Aku memeluk lutut dengan tubuh menggigil di sudut kamar. Ingatanku pecah-pecah. Entah bagaimana caranya aku bisa tiba di kosan dan menangis seperti sekarang ini. Bayangan tubuh lelaki yang menghimpit dan berusaha melesakkan ketegangannya di tubuhku tak mau hilang kendati sudah kugelengkan kepala berkali-kali.
Lelaki itu ... Arghhh!!! Bagaimana caraku menghapus dengkusannya, juga aroma tubuhnya yang seperti bawang putih. Bikin mual. Bikin muak.
Pak Darma keterlaluan!
Dia menjualku. Seharusnya aku curiga sejak awal. Seharusnya aku tidak terlalu patuh padanya. Mana ada jumpa klien di kamar hotel berbintang.
Pak Darma sialan!
Begitu naif aku mencoba percaya padanya. Sungguh terlalu percaya dirinya aku mengira tak akan terjadi apa-apa pada kami berdua di kamar. Aku lupa jika lelaki itu sebenar-benarnya lelaki. Dengan tenaga berkali lipat lebih besar dariku. Aku ceroboh karena membiarkan kami berada di dalam kamar tertutup berdua. Pak Darma entah di mana. Aku yakin dia tidak berniat kembali ke kamar itu.
Terkutuk!
Apa yang harus kulakukan sekarang? Apa? Apa?

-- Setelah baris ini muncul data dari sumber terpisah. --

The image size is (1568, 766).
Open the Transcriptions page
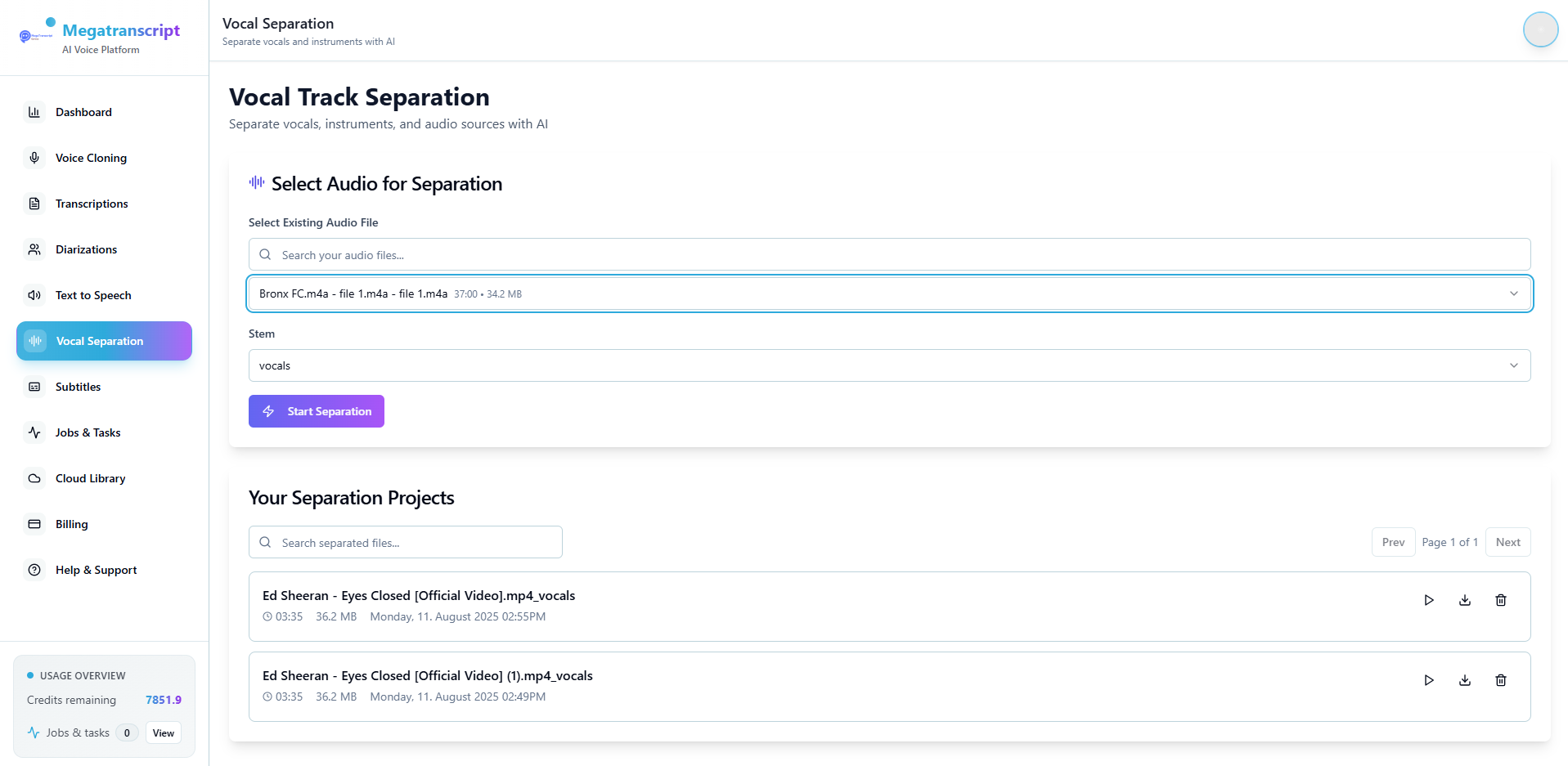click(92, 204)
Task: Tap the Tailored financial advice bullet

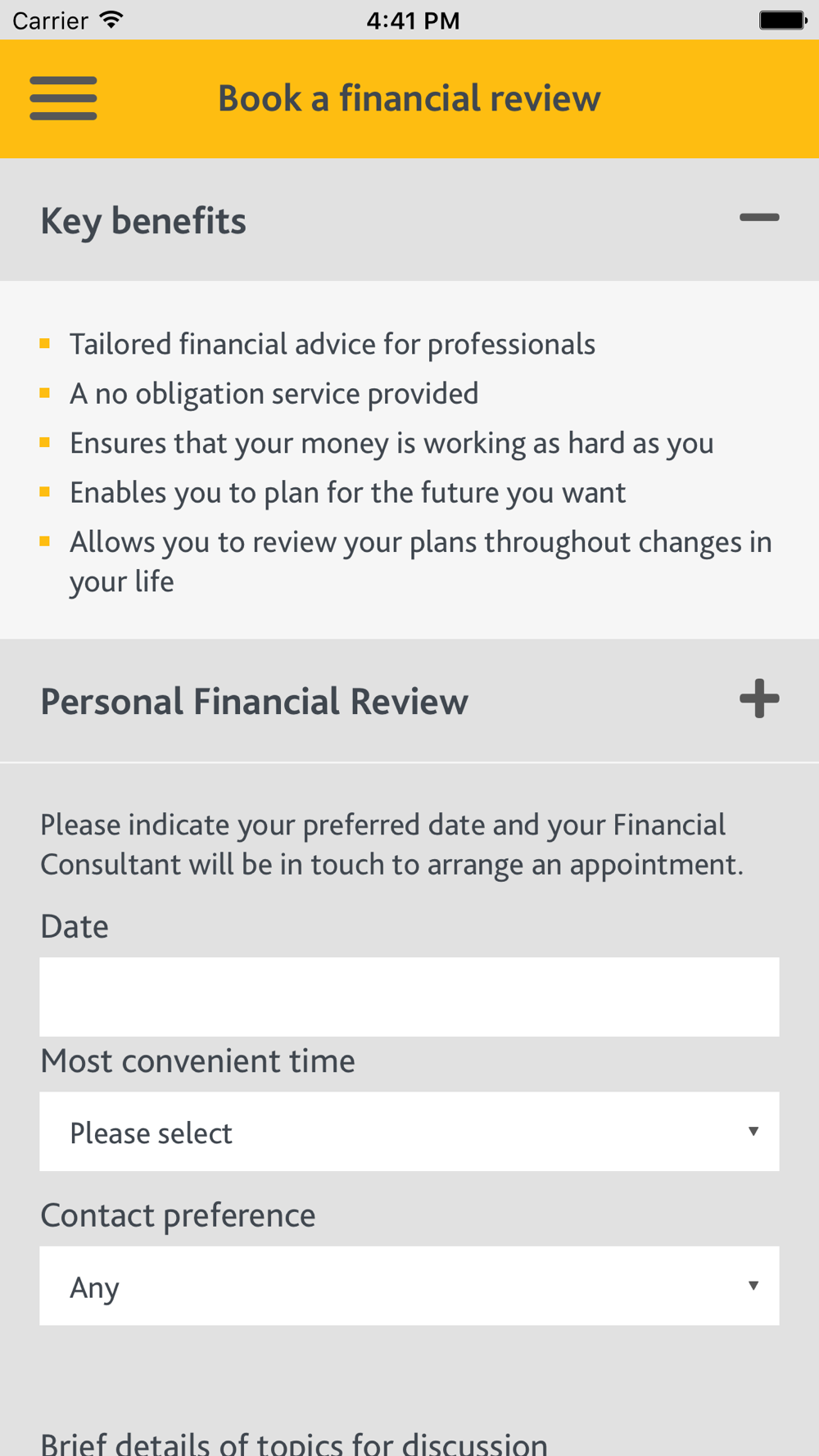Action: pyautogui.click(x=332, y=344)
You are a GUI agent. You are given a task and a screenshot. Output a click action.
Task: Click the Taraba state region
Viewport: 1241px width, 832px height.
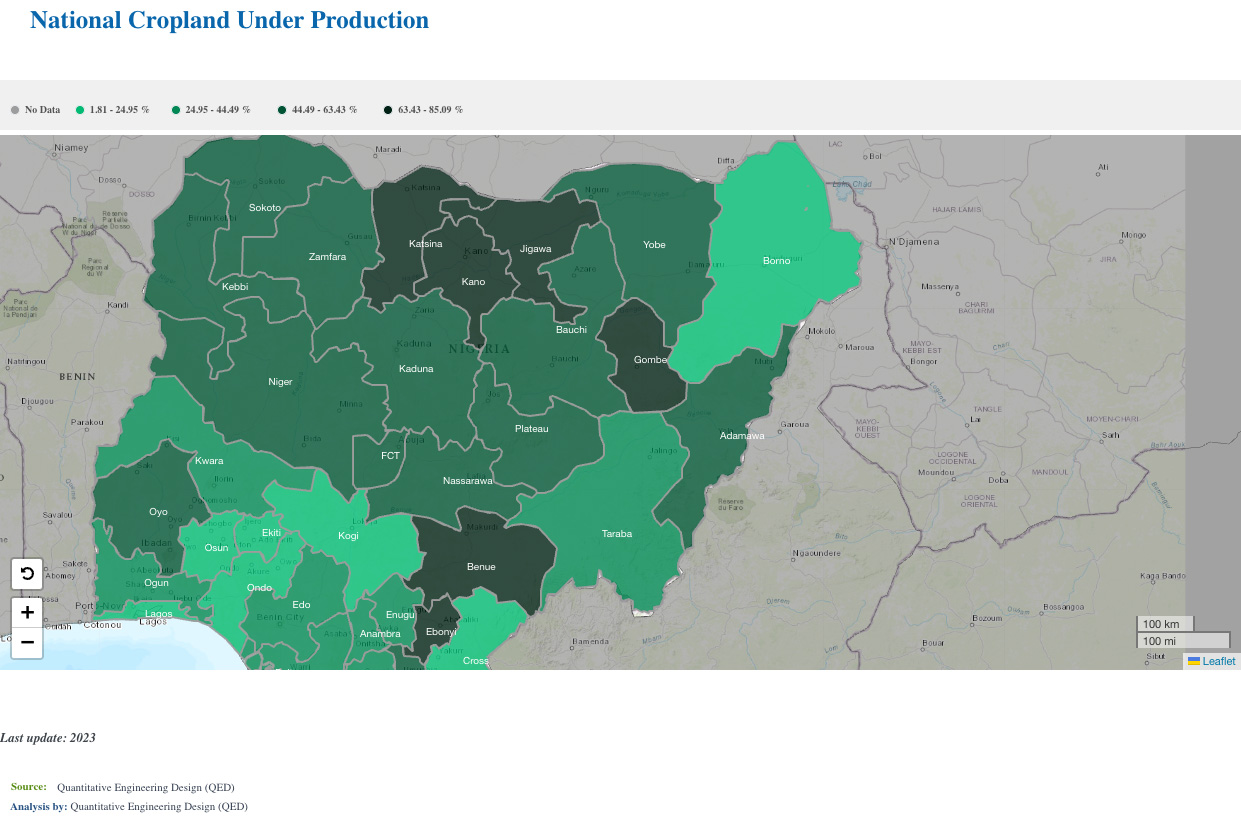click(617, 534)
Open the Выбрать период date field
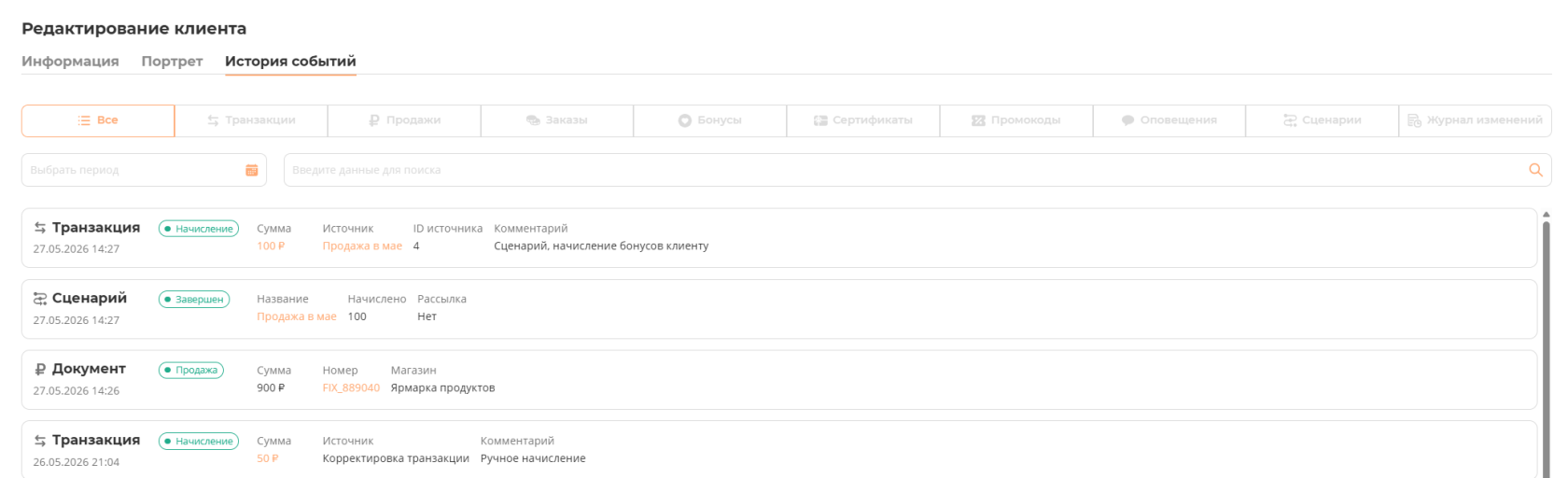This screenshot has height=478, width=1568. click(x=144, y=170)
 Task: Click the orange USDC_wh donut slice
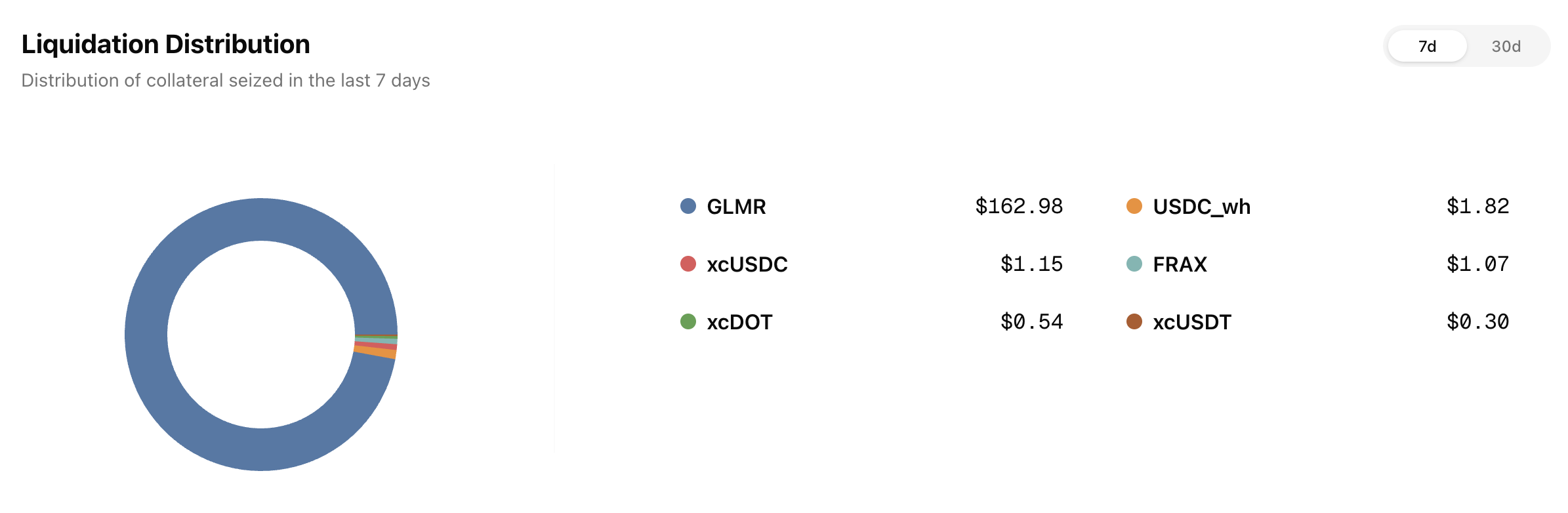pyautogui.click(x=376, y=352)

Dengan tubuh ternoda seperti sekarang, apa yang bisa kulakukan? Aku ingin pulang ke panti dan bersembunyi selamanya di sana.
Tuhan ... apa yang harus kulakukan? Haruskah kumembunuh diri sendiri untuk menyembunyikan malu? Haruskah? Tegakah aku menyusahkan ibu panti dan juga anak panti yang lain?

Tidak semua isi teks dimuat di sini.